Building Web Pages and using HTML Forms

Many of you, but not all of you, said you knew HTML and CSS, at least a little. Some of these sections are intended to get those who don't know HTML and CSS started. They are at the bottom, since most of you won't need them. If you do, follow these links to Learning HTML and Learning CSS.

The outline for this reading is

  • HTML basics: if you know all this, you'll be fine
  • CSS basics: a few useful parts of CSS
  • Validity: checking that you've followed the "rules" as laid down by the World Wide Web Consortium (W3C)
  • Accessibility: an important aspect of web pages, so that they are accessible to all

Basic HTML Page

Here is a basic page. Here's another page with some hyperlinks to other pages, including the first page and itself. You can see the HTML code by doing a "view source".
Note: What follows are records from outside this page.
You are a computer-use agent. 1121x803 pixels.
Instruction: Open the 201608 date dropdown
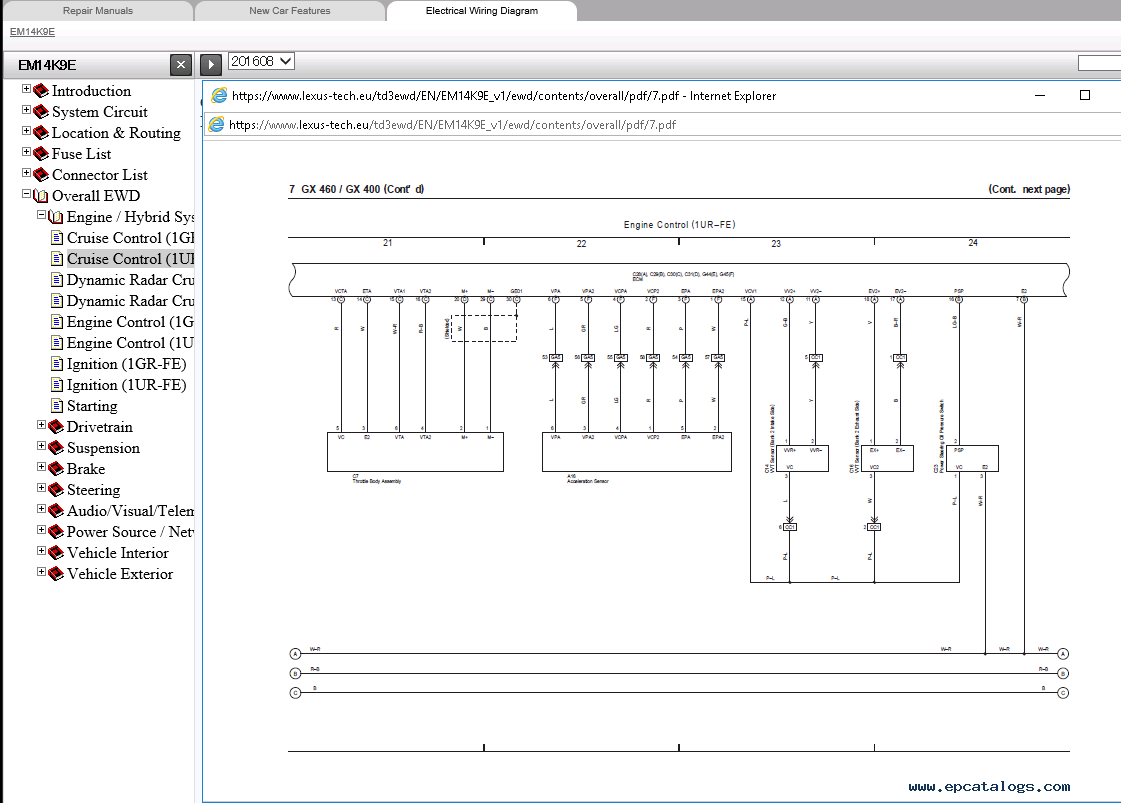(261, 62)
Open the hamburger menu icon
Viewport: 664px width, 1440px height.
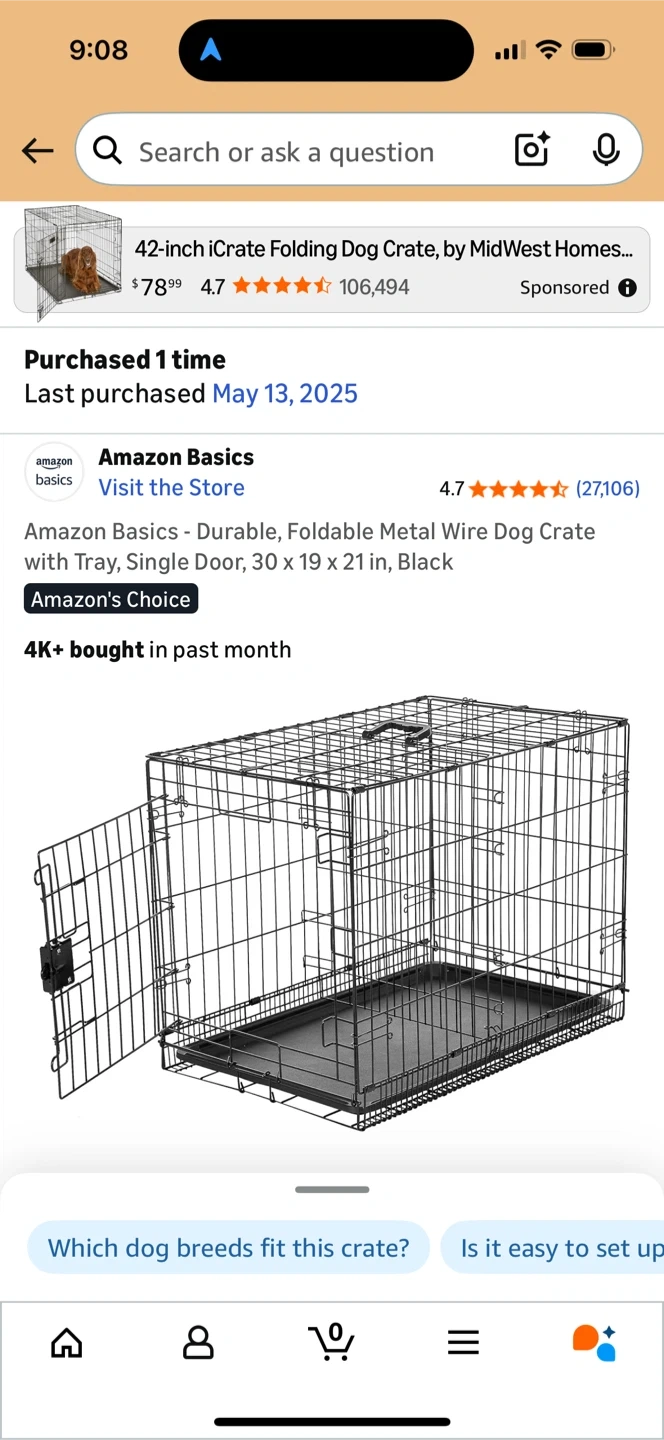click(x=463, y=1342)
Here is the source code for the first example:

<!doctype html>
<html lang='en'>
<head>
    <meta charset='utf-8'>
    <link rel='stylesheet' href='sda-style.css'>
    <meta name=author content="Scott D. Anderson">
    <title>Sample Home Page</title>
</head>
<body>

<h1>Sample Home Page</h1>

<p>Here is a list of some fruits and vegetables:</p>

<ul>
  <li class="fruit">apple</li>
  <li class="fruit">banana</li>
  <li class="veggie">broccoli</li>
  <li class="veggie">carrot</li>
  <li class="fruit">date</li>
  <li class="veggie">peas</li>
</ul>

<script src="//ajax.googleapis.com/ajax/libs/jquery/3.2.1/jquery.min.js"></script>
<h2>Accessibility</h2>

<p>You can <a href="https://wave.webaim.org/">check this page with the WAVE tool</a></p>

<p>&copy; Scott D. Anderson<BR>
This work is licensed under a <a rel="license"
href="https://creativecommons.org/licenses/by-nc-sa/1.0/">Creative Commons License</a> </p>

<!-- Creative Commons License -->
<ul id="iconlist">
<li>
<a rel="license"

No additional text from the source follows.